══ 作業原文 ══

## [作業重點]
確保你了解隨機森林模型中每個超參數的意義，並觀察調整超參數對結果的影響

## 作業

1. 試著調整 RandomForestClassifier(...) 中的參數，並觀察是否會改變結果？
2. 改用其他資料集 (boston, wine)，並與回歸模型與決策樹的結果進行比較

In [6]:
from sklearn import datasets, metrics, linear_model
from sklearn.ensemble import RandomForestClassifier, RandomForestRegressor
from sklearn.model_selection import train_test_split

from sklearn.metrics import mean_squared_error, r2_score, accuracy_score


## 用一般Linear Regression 跑boston資料集

In [3]:
# 讀取boston資料集
boston = datasets.load_boston()

# 切分訓練集/測試集
x_train, x_test, y_train, y_test = train_test_split(boston.data, boston.target, test_size=0.1, random_state=4)

# 建立一個線性回歸模型
regr = linear_model.LinearRegression()

# 將訓練資料丟進去模型訓練
regr.fit(x_train, y_train)

# 將測試資料丟進模型得到預測結果
y_pred = regr.predict(x_test)

# 預測值與實際值的差距，使用 MSE
print("Mean squared error: %.2f"
      % mean_squared_error(y_test, y_pred))

Mean squared error: 17.03


## 用RandomForestRegressor跑Boston 資料集

In [63]:
# 讀取boston資料集
boston = datasets.load_boston()

# 切分訓練集/測試集
x_train, x_test, y_train, y_test = train_test_split(boston.data, boston.target, test_size=0.1, random_state=4)
"""

═══

● **題目要求**:
在作業原文中，用一般 Linear Regression 跑 boston 資料集得到的 Mean squared error 是多少？

══ 所附清單 ══

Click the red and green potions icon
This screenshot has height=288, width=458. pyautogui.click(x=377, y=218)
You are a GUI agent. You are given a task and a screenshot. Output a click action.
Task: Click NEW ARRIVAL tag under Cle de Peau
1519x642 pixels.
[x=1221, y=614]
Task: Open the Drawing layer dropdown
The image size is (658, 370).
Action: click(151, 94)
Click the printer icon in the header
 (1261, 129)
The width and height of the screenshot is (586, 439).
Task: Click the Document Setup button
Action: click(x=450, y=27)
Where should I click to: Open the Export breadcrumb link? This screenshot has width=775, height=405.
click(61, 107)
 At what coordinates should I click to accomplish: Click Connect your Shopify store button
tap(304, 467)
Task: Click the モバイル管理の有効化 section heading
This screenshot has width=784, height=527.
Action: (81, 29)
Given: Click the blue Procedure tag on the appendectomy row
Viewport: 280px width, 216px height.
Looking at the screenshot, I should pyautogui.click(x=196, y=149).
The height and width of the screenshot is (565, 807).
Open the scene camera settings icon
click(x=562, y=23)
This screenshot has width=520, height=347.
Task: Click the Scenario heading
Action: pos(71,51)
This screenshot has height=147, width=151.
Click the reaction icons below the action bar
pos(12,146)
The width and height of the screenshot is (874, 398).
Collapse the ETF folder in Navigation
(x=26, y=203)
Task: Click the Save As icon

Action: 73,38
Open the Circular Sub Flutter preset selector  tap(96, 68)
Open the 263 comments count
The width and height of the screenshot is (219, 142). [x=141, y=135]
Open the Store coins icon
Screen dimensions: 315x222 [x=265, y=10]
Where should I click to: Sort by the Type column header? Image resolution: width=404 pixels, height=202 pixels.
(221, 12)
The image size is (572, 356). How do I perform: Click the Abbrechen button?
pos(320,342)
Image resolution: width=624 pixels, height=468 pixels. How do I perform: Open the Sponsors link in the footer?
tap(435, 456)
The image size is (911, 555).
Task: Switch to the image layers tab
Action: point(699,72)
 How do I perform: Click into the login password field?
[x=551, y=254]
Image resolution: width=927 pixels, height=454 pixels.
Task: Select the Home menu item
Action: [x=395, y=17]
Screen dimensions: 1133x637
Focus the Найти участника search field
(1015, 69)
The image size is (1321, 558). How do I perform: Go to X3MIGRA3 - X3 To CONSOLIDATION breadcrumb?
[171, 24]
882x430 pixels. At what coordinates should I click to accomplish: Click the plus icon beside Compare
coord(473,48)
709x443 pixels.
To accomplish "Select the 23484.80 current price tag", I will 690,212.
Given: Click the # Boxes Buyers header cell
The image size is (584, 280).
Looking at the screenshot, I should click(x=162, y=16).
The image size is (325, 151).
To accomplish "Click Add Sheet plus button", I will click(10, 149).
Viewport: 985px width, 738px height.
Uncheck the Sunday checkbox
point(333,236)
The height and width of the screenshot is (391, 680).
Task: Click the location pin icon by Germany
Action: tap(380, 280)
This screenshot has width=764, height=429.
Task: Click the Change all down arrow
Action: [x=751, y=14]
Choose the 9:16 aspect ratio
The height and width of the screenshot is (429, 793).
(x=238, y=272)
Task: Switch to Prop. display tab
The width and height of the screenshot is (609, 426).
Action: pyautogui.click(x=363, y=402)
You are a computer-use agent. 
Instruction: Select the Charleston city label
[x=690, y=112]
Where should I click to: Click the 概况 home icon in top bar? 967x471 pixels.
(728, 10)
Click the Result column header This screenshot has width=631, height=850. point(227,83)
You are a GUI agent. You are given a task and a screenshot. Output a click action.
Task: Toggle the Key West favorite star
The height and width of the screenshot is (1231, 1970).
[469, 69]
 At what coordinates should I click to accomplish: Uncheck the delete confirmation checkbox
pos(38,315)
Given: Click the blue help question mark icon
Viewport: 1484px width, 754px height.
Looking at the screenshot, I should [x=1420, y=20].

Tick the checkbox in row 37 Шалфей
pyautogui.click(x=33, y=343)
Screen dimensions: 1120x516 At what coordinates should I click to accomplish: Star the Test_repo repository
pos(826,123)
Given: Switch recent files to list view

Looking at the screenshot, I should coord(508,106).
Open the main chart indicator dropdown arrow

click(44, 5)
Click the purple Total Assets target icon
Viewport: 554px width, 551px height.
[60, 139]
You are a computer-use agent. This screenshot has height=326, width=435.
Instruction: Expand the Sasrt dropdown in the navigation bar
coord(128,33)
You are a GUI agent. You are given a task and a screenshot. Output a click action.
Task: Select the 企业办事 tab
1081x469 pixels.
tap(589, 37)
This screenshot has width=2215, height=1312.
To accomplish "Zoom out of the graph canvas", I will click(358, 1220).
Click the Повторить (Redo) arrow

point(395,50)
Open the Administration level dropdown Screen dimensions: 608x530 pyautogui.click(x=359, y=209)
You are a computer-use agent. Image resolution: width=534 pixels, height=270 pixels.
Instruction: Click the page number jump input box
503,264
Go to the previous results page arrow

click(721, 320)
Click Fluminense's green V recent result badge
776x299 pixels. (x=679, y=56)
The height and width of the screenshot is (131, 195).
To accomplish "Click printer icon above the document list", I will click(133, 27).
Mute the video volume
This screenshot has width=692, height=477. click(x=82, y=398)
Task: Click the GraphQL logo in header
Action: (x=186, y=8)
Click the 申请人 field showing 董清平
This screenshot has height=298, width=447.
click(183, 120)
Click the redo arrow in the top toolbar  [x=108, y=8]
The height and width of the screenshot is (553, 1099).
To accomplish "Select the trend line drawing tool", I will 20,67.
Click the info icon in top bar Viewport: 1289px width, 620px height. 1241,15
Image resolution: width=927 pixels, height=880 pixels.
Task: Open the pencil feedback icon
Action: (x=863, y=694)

═══

● **最終結果**:
17.03。